The “portfolio career’ isn’t a new idea – but improving technology is helping it enter the mainstream.

 

The demise of traditional

Futurists and human resource executives say that our work lives will consist of doing several long-term projects or tasks at once.

“Instead of identifying your job role or description, you [will be] constantly adding skills based on what is going to make you more employable,” says Jeanne Meister, New York-based co-author of The Future Workplace Experience.

If you’re younger, this will likely mean the ability to pursue flexibility and passions rather enter into a more traditional role, say in accounting or marketing or finance.

The precursor for this shift is already here; it’s becoming more common to take on various roles even within one company, says Esther Rogers, who helps publish a quarterly journal about insight and foresight in the workplace, in addition to client work, as part of her role at Idea Couture, a Toronto-based innovation and design firm. Out of office hours, she also takes on voice acting roles. There’s “a real mishmash of tasks within a role. It’s already becoming difficult to come up with [job] titles,” says Rogers.

A mash-up of micro-jobs can make you feel more entrepreneurial – even if you work for a large company, says Jacob Morgan.

 

Internal freelancer?

The idea of building a portfolio career has been around since the late 1980s, tapping into the dreamy interest many of us have in forging a one-of-a-kind career path. But, until recently, the idea has been more theory than practice since a lack of technology made it time-consuming to find out about new opportunities, says Meister.
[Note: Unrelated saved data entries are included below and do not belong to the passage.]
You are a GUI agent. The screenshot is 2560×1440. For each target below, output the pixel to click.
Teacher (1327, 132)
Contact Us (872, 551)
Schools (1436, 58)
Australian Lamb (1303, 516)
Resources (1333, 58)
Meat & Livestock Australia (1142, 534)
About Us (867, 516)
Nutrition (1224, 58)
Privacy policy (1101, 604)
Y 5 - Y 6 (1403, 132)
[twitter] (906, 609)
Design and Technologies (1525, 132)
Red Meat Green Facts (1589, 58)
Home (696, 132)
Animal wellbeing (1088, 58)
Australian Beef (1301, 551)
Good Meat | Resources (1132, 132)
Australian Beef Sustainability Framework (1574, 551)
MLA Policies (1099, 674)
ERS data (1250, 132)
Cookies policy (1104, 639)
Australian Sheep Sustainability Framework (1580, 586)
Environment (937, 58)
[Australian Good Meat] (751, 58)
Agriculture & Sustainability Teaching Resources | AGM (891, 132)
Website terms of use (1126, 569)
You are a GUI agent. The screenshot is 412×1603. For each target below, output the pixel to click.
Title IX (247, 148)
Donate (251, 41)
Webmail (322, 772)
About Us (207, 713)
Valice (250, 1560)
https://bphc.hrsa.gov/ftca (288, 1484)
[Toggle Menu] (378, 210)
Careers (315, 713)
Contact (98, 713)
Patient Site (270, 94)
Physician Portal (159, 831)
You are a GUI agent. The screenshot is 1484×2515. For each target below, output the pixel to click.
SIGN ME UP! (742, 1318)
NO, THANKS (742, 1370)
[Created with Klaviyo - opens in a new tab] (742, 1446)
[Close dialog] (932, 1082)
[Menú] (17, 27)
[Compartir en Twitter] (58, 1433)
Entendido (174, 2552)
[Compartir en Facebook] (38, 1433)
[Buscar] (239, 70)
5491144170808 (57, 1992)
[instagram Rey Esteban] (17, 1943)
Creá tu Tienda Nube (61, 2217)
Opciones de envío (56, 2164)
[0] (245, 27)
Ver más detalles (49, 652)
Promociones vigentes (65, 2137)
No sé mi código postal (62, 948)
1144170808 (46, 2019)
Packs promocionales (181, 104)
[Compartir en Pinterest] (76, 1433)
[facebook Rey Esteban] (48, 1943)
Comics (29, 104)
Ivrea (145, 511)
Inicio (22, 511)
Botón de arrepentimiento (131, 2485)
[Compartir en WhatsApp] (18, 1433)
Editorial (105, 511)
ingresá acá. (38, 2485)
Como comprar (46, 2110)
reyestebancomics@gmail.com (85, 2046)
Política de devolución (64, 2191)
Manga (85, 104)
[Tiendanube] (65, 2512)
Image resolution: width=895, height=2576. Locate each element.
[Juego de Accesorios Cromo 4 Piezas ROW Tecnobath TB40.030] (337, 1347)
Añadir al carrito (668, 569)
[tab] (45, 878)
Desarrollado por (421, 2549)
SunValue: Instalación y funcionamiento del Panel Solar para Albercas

Now that the technology has created more opportunities in the gig economy—think Uber, Instacart or Taskrabbit—the micro-job concept is making its way up the professional ranks.

More traditional companies are catching on and offering freelance-like project opportunities to their own employees, says Meister. For example, both IT giant Cisco and financial services firm MasterCard are testing so-called “internal mobility platforms” that allow employees to cherry-pick projects to fill specific gaps for the company rather than staying in a more structured role, says Meister. Instead of continuing in one department under a single supervisor, workers are encouraged to choose their next projects based on their skills, or skills they want to develop, which can mean working in a different part of the company. She says it’s working, although they’ve yet to study return on investment of the effort.

Michael Stull, a senior vice president at Manpower Group, a global human resource consulting firm in the US state of Wisconsin, says more firms are demanding similar setups.

Our professionals can influence our identities – so what happens to that in a micro-job life?

 

For companies, the payoff for experimenting with internal project-based opportunities means workers are less likely to jump from one company to the next, says futurist Jacob Morgan, author of The Employee Experience Advantage, based in the US state of California. Micro-jobs can inspire a sense of entrepreneurial spirit and autonomy within a company, he explains, which in turn might keep us from job-hopping to the competition.

Forging a career path

Choosing where and how you work seems fun, right? But when it comes to forging a long-term career, there are drawbacks to creating a portfolio of work, say experts.

If you constantly hop from one project to the next, the change can be jarring and leave you without a clear path to benchmark success. With fewer promotions and changes to job titles, it can be more difficult to feel like you’re succeeding even if you’re regularly completing projects, says career coach Michel. What’s more, our identity is often wrapped up in the type of work we do, which doesn’t really fit the micro-job collecting life.

And, of course, even though some companies are experimenting, steering past a traditional mentality on what constitutes professional growth can take years to change.

“The biggest barrier to adapting,” says Meister, “is mindset.”